While commercial manufacturers did not start using the metal alloy nitinol until the 1980s, it actually has been around since 1959. In that year, scientists were working to create a heat and corrosive resistant alloy and discovered that combining nickel and titanium did the trick. They named it “nitinol” to represent the atomic symbols for nickel and titanium (“ni” and “ti”) and to commemorate the name of their laboratory, Naval Ordinance Laboratory (NOL).
Nitinol’s Unique Properties
Nitinol is an especially valuable alloy because it is extremely elastic and has the ability to change shape depending on temperature. When it is cool, it is bendable and very soft, and when it is warm, it is rigid and springy. This alloy is useful for manufacturing coils because it allows them to “remember” their previous shape when they are heated. This makes them both more flexible than stainless steel and kink resistant.
In particular, nitinol is an excellent material to use when creating components for minimally invasive medical devices, such as guidewires, catheters and stents. When medical professionals need to navigate in particularly tight areas, nitinol has both the flexibility to change shape as needed, and the durability to endure high amounts of strain.
Benefits of Nitinol
There are so many good reasons to use nitinol, it’s difficult to find reasons not to use it. Here are some of the many benefits of this amazing substance:
- It has very good thermal conductivity. This means it is able to conduct heat extremely well.
- It has high corrosion resistance. Nitinol is difficult to damage. Once a component has been created using this alloy, it lasts for a long time, like titanium and stainless steel.
- It has biocompatibility, which means it can safely be used in the human body. This is especially important, of course, for the medical industry. Manufacturers of medical equipment must be certain that the materials they use will not only last for many years, but also not cause adverse reactions in patients.
Because nitinol is such a versatile substance, it is used for a wide variety of applications—each of which has a unique set of specifications. Manufacturers can process nitinol to achieve thermal and mechanical properties outside of the normal range. Depending on the strain of the specific application, the alloy can be tuned to have greater strength, resistance, or elasticity. The most skilled nitinol product manufacturers are able to make it do whatever they want it to do.

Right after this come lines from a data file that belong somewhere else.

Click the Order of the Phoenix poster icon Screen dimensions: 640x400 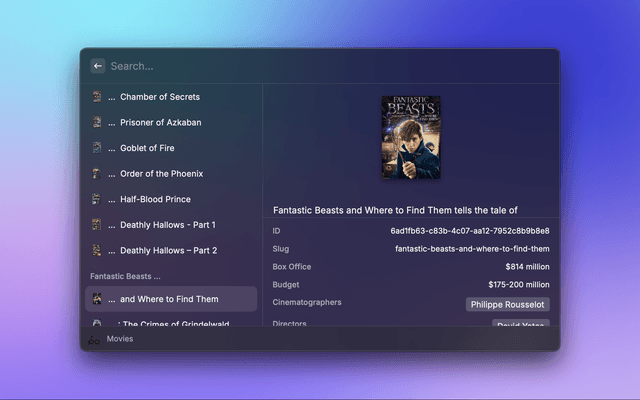pos(97,174)
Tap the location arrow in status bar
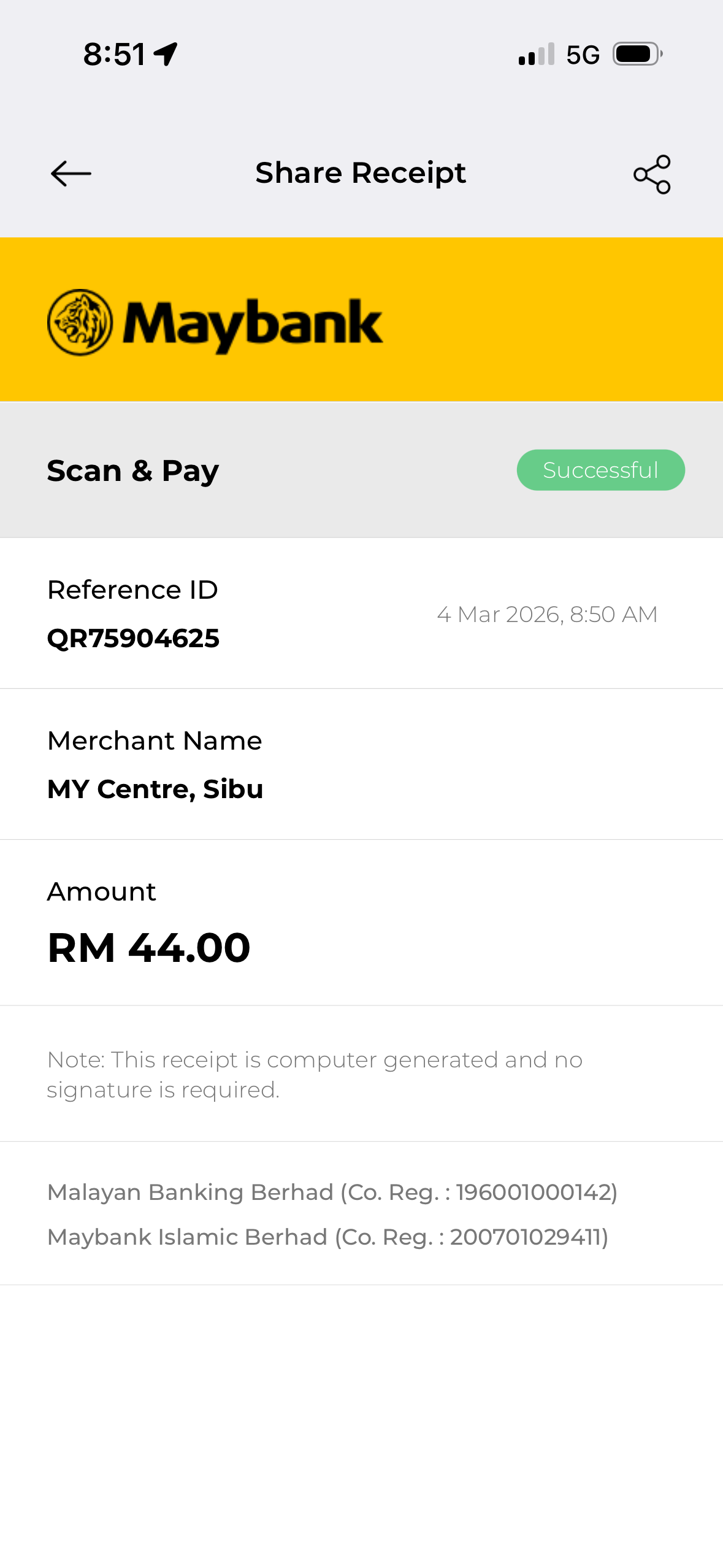The image size is (723, 1568). (166, 54)
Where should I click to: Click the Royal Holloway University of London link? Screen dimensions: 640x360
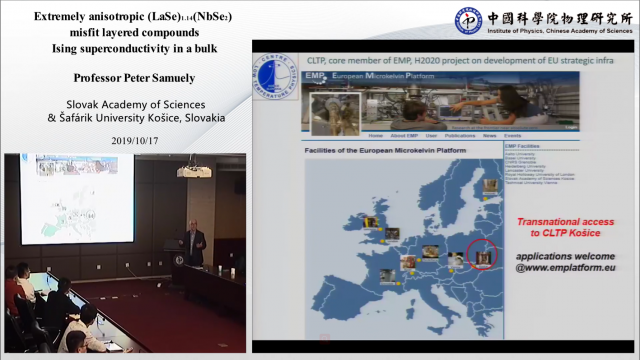pos(540,175)
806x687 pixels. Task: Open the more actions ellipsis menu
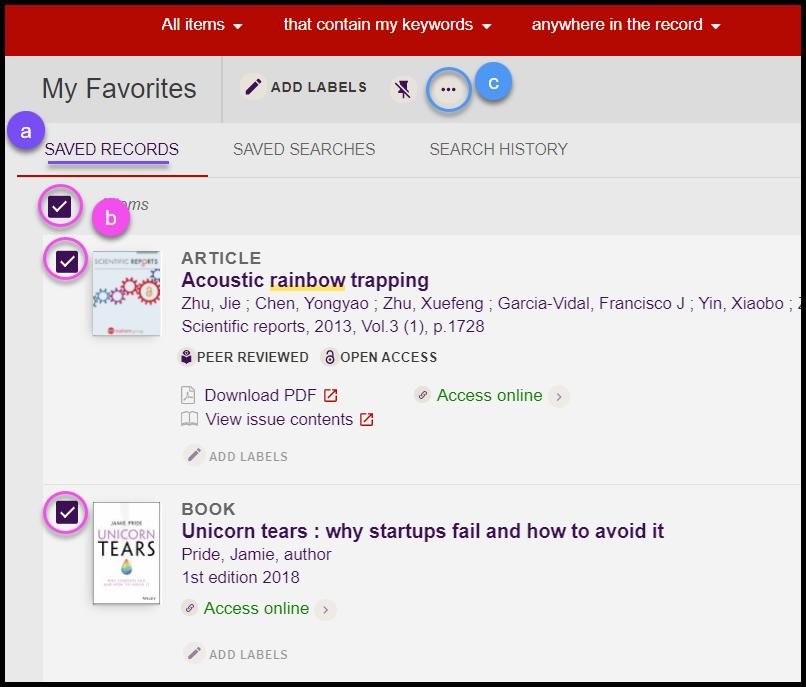[448, 90]
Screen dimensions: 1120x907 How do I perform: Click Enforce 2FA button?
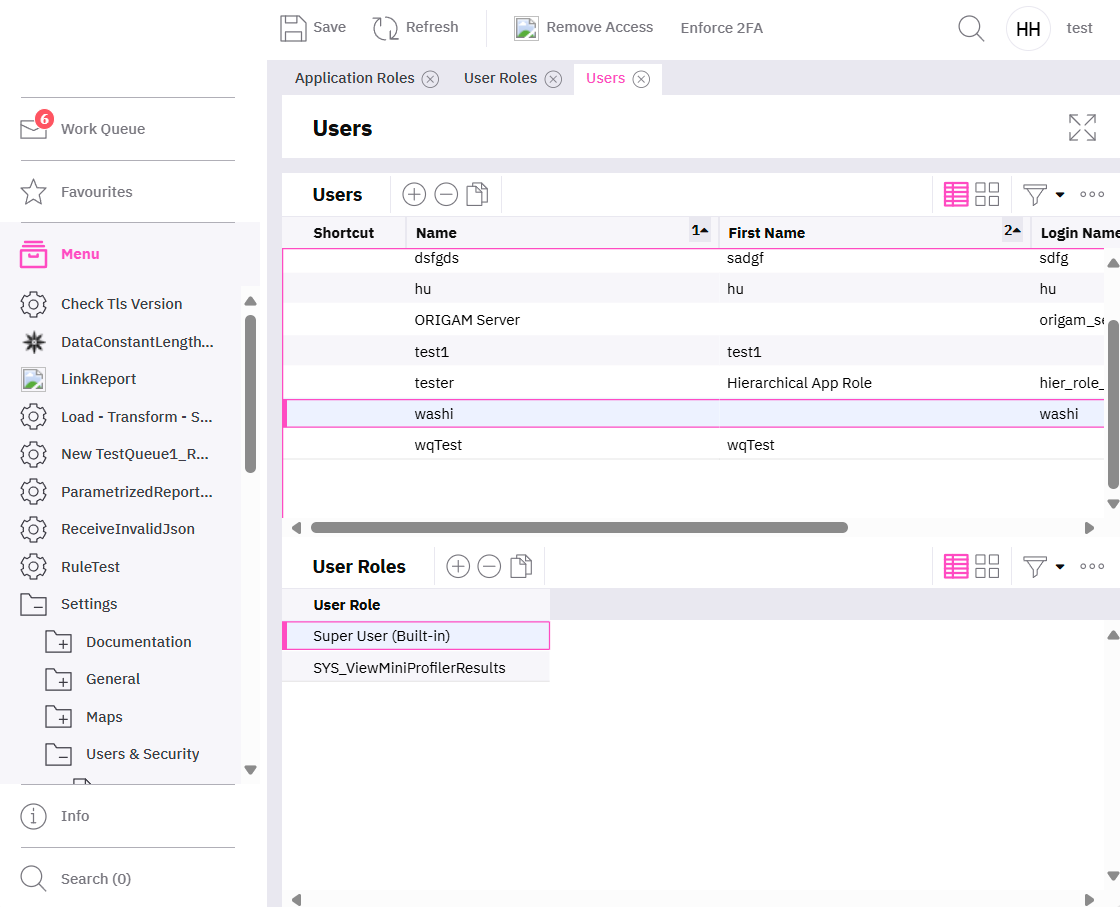click(x=721, y=28)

Nitinol in the Medical Field
In recent decades, medical product manufacturers have been using nitinol more and more. Here are just a few of the many ways this substance helps medical professionals do their jobs:
- Stents – Doctors use stents to open arteries and keep them open, so the material used to make them must be both strong and flexible. Nitinol is the perfect alloy to use because it has both those properties; additionally, it is also kink-resistant.
- Dentistry – Orthodontists, in particular, have need for many wires and brackets that hold braces together and perform the function of moving teeth. Nitinol’s shape memory is particularly helpful in this situation.

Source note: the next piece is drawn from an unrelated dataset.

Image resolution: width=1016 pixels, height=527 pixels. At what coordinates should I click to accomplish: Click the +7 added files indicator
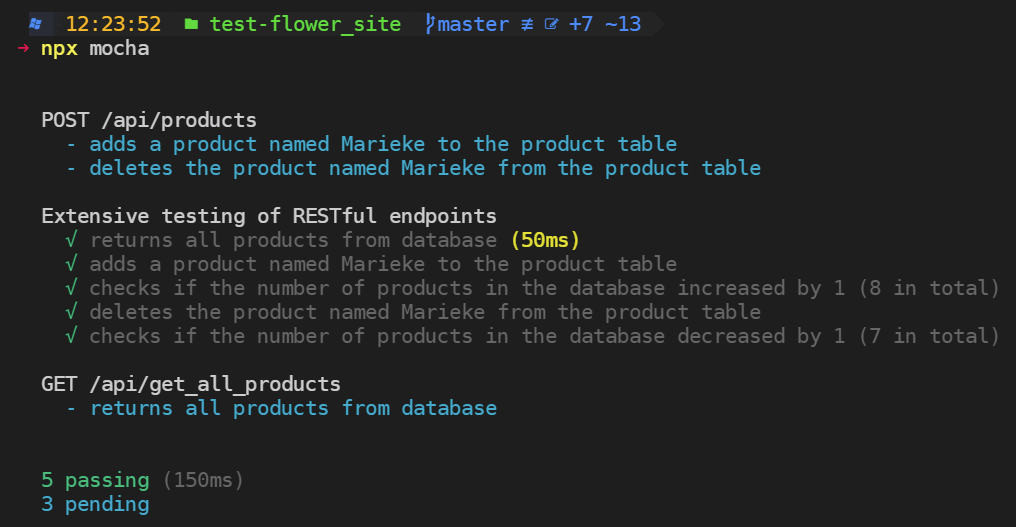pyautogui.click(x=581, y=25)
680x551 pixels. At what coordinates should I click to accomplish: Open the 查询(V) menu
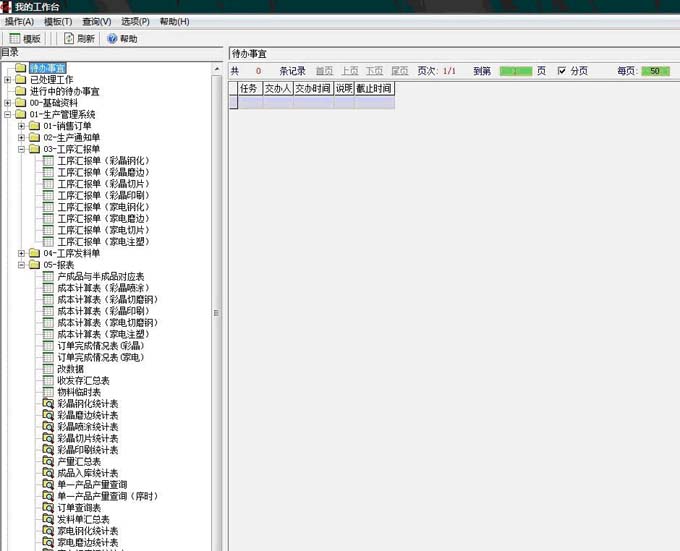(x=97, y=21)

- Colorectal surgery – Gastroenterologists use this material to reconnect intestines after they remove a suspected malignancy.

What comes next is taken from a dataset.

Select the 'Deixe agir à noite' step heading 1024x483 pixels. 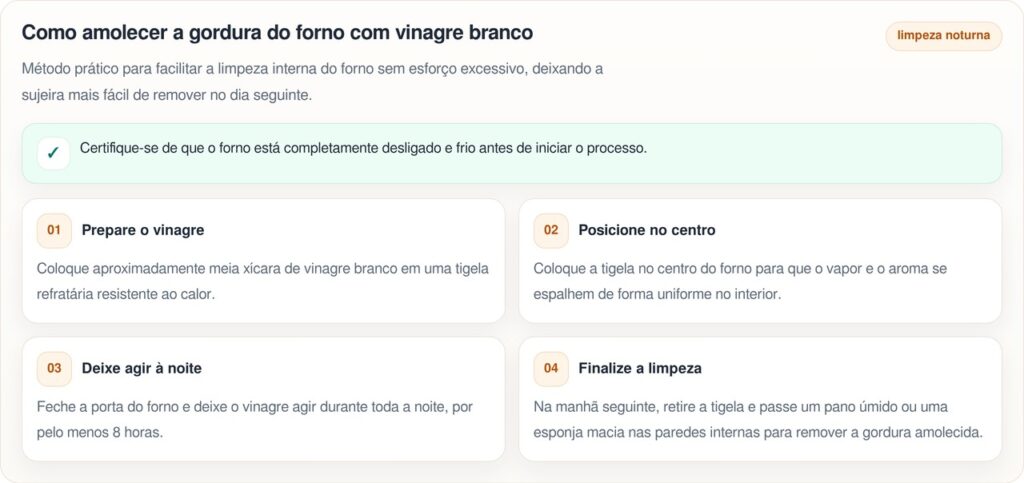click(x=141, y=368)
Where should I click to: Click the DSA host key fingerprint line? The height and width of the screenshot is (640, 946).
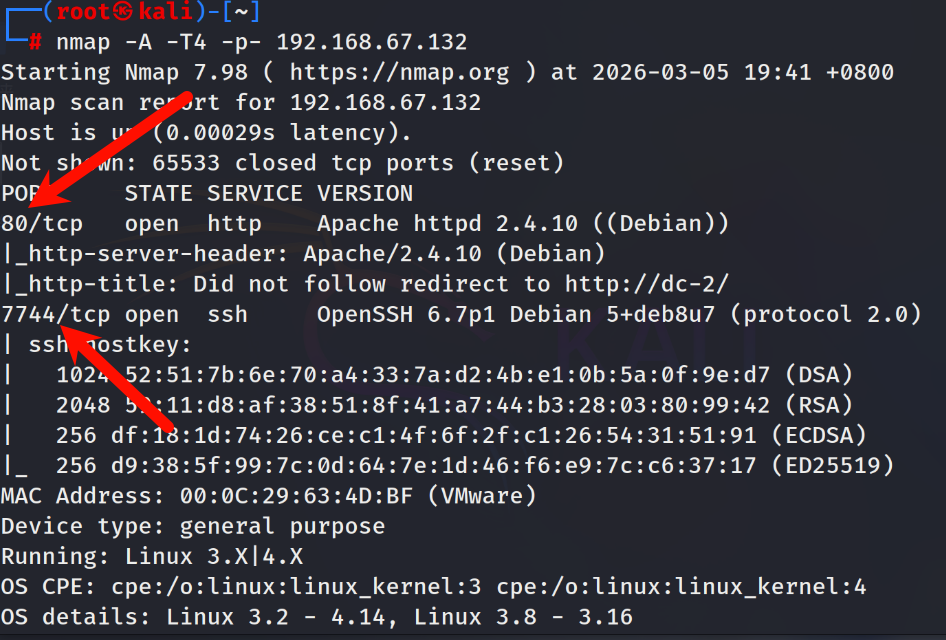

- Orthopedic implants – When surgeons are replacing patients’ joints, they need components that will help patients regain flexibility and range of motion—as well as easily adapt to an individual patient’s tissue. Nitinol is the preferred material for these components.
The Importance of Superelasticity in Stents
Stents are perhaps the most obvious example of why the superelasticity of nitinol can be so beneficial. As previously stated, doctors use stents to keep arteries open. When these devices are inserted into the body, they can be compressed down to a minuscule size so as to be used in minimally invasive procedures. When the stents reach their destination, however, they expand to fill the necessary space and brace the inside circumference of a tubular passage in the body. Nitinol stents are superelastic and have shape memory, which means they are able to automatically return to their former shape once they are deployed.
Compared with stainless steel stents, which reach their destination during balloon angioplasty, nitinol stents can be much safer to use. When the balloon accomplishes its purpose, it is deflated, which can cause the stent to spring back toward its smaller state and possibly damage the blood vessel. On the other hand, nitinol has dynamic interference which causes it to expand directly to its preconditioned diameter with no recoil. It continues to push against the blood vessel and do the job it is supposed to do.
It has been more than 60 years since nitinol was first discovered, and during that time, it has revolutionized the medical device industry. This alloy’s unique properties have allowed doctors to save many lives.